Quattro chiacchiere in Via di Gioia

Se ne parla. Li si ascolta. Sognanti, si aspetta. E finalmente il 20 Dicembre 2014 arrivano al circolo ARCI Margot di Carmagnola. Noi ragazzi della redazione li abbiamo incontrati e, seduti in cerchio, ci siamo detti i segreti.

IMG_5475Gli Eugenio in Via di Gioia sono composti nel nome e di fatto da Eugenio Cesaro, Emanuele Via, Paolo Di Gioia e Lorenzo Federici (che non compare nel nome del gruppo ma che, per non fare un torto a nessuno, ha assunto recentemente la natura di CD). Essi popolano la città di Torino e la rendono migliore con un sano folk cantautorale; nel tempo libero vincono concorsi (vedi il premio Buscaglione), producono CD, uno lo chiamano (appunto) “Lorenzo Federici” ed esportano la loro musica fuori dal capoluogo piemontese in un tour lungo 13 date.

Salve giovani eugenii! Cominciamo con una domanda semplice, che si collega al passato recente. Quali sono state le emozioni durante il vostro primo tour?

Eugenio: Sono state tante e molto forti. L’emozione più grande è stata quella di incontrare e conoscere i nostri idoli, entrare in contatto con loro e condividerne i sentimenti, a volte concordanti, altre volte opposti.
Emanuele (per completare): Questo è stato possibile vincendo il premio Buscaglione (n.d.s. concorso a cadenza biennale, nato nella città di Torino, dedicato alla musica d’autore), che ci ha permesso di suonare per tredici date, condividendo il palco con artisti della stregua delle Luci della Centrale Elettrica, di Vinicio Capossela e di Eugenio Finardi.
I fabulous four in coro: Interessante è stato anche vivere a stretto contatto per un lungo periodo, tra viaggi della speranza in macchina, flatulenze corporee, reciproci e, alla lunga, insopportabili difetti (che trovano il proprio catalizzatore in Paolo, il quale di giorno mangia e di notte russa) e nei fisici nonchè mentali… insomma, si può litigare! La cosa bella è che piano piano, anche in posti dove non ti aspetti di avere seguito, come a Cecchio (Firenze), l’accoglienza si fa sempre più calorosa!

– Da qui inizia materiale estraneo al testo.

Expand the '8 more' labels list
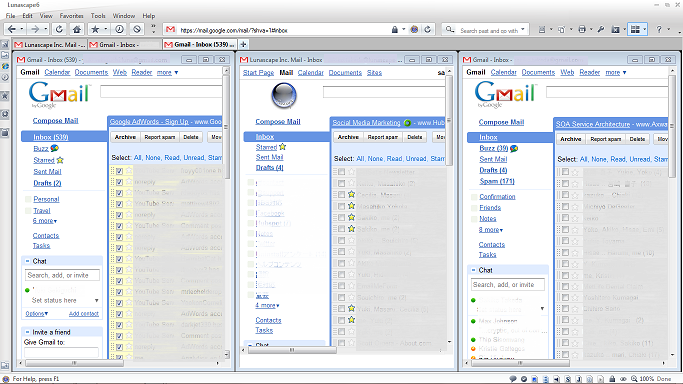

Visto che avete citato alcuni artisti famosi con cui avete condiviso il palco, a quali cantanti e/o gruppi vi ispirate, quali vi hanno dato qualcosa?
Emanuele: Vinicio Capossela ci ha dato il suo banjo!
Eugenio: Degli artisti italiani del passato, ci ispiriamo a Giorgio Gaber e ad Enzo Jannacci (approvazione in sala) mentre tra quelli contemporanei ci piacciono molto come sonorità i Mumford and Sons e Paolo Nutini (rinnovata approvazione in sala, da parte del pubblico femminile). In realtà però veniamo tutti da generi e scenari musicali differenti, spaziando dal Prog Rock al Blues e questo non è che una ricchezza.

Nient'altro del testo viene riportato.